Publications

Publications / SAND Report

Effective software design and development for the new graph architecture HPC machines

Software applications need to change and adapt as modern architectures evolve. Nowadays advancement in chip design translates to increased parallelism. Exploiting such parallelism is a major challenge in modern software engineering. Multicore processors are about to introduce a significant change in the way we design and use fundamental data structures. In this work we describe the design and programming principles of a software library of highly concurrent scalable and nonblocking data containers. In this project we have created algorithms and data structures for handling fundamental computations in massively multithreaded contexts, and we have incorporated these into a usable library with familiar look and feel. In this work we demonstrate the first design and implementation of a wait-free hash table. Our multiprocessor data structure design allows a large number of threads to concurrently insert, remove, and retrieve information. Non-blocking designs alleviate the problems traditionally associated with the use of mutual exclusion, such as bottlenecks and thread-safety. Lock-freedom provides the ability to share data without some of the drawbacks associated with locks, however, these designs remain susceptible to starvation. Furthermore, wait-freedom provides all of the benefits of lock-free synchronization with the added assurance that every thread makes progress in a finite number of steps. This implies deadlock-freedom, livelock-freedom, starvation-freedom, freedom from priority inversion, and thread-safety. The challenges of providing the desirable progress and correctness guarantees of wait-free objects makes their design and implementation difficult. There are few wait-free data structures described in the literature.
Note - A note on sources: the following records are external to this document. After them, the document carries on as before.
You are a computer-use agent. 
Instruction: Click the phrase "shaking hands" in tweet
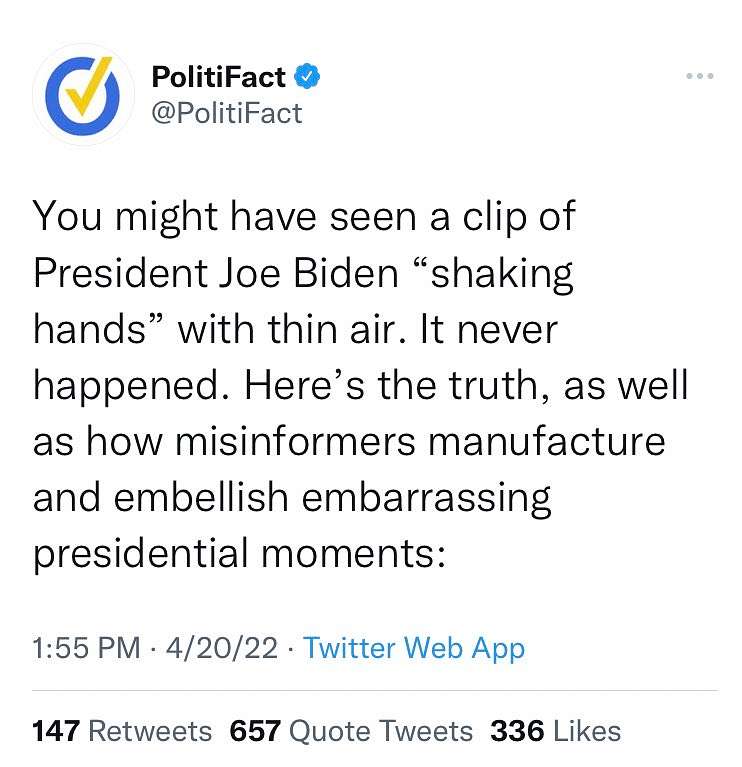coord(303,301)
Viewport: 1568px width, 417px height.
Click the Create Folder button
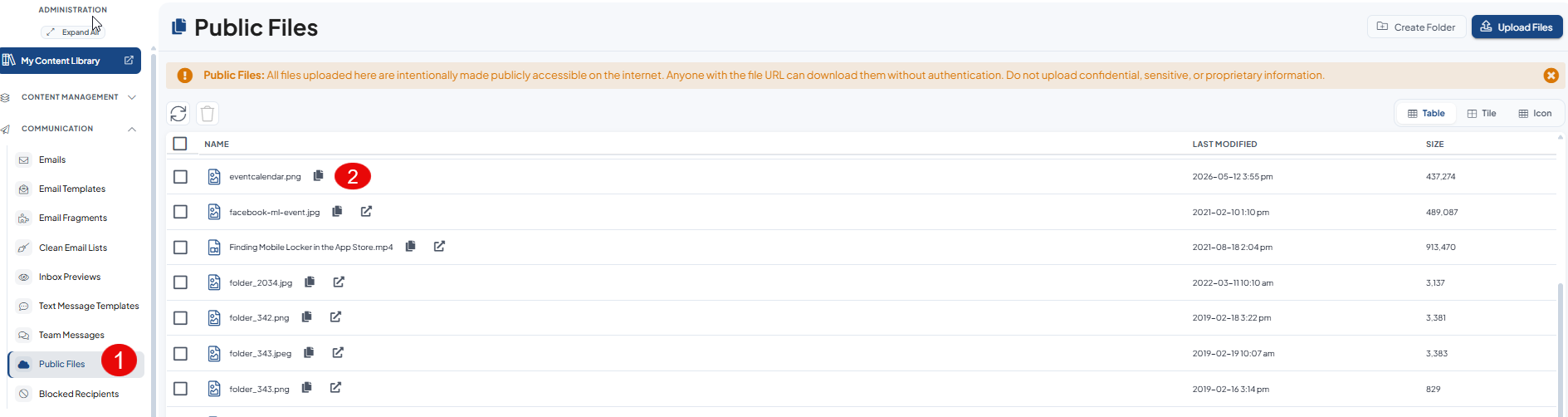1416,27
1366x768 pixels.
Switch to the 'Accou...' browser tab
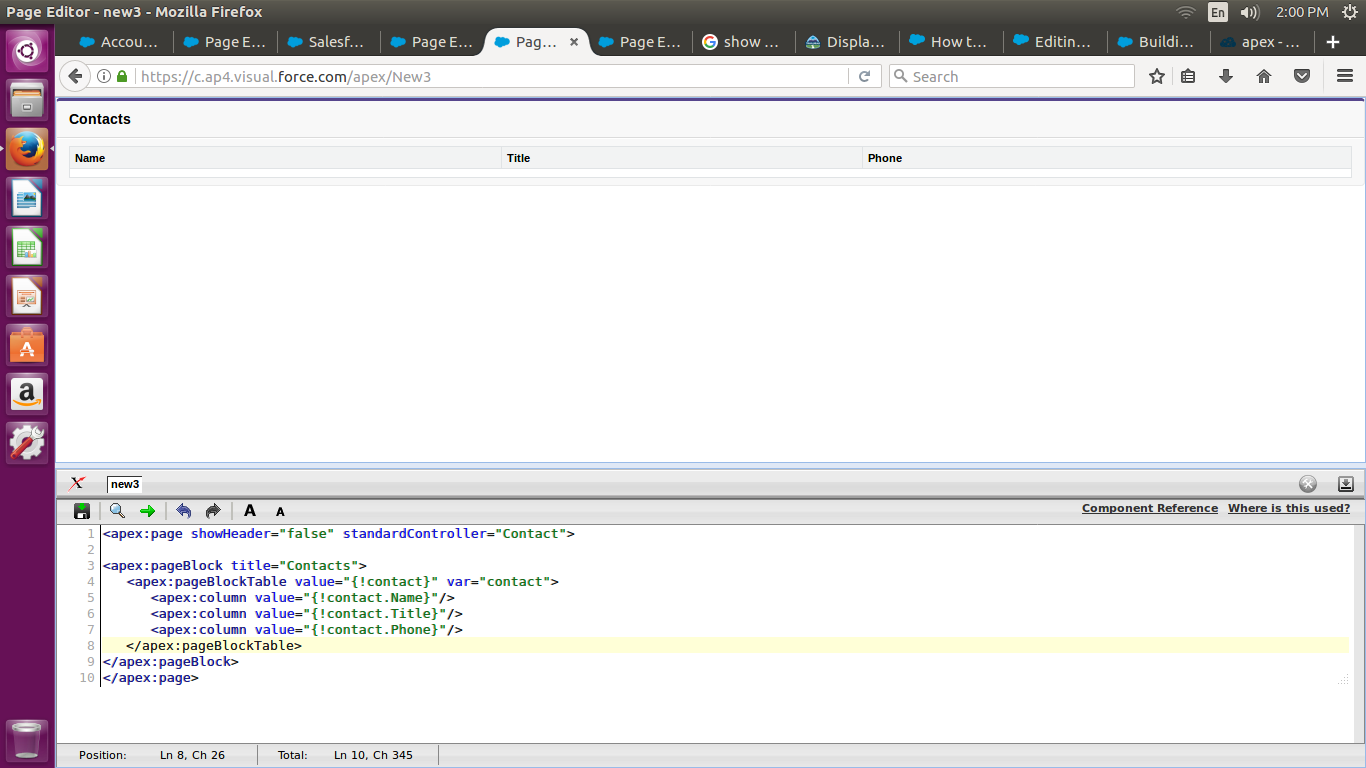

Using only standard atomic operations provided by the hardware, our design is portable; therefore, it is applicable to a variety of data-intensive applications including the domains of embedded systems and supercomputers.Our experimental evaluation shows that our hash table design outperforms the most advanced locking solution, provided by Intel's TBB library, by 22%. When compared to more traditional locking designs we show a performance improvement by a factor of 7.92. When compared to alternative non-blocking designs, our hash table demonstrates solid performance gains in a large majority of cases, typically by a factor of 3.44.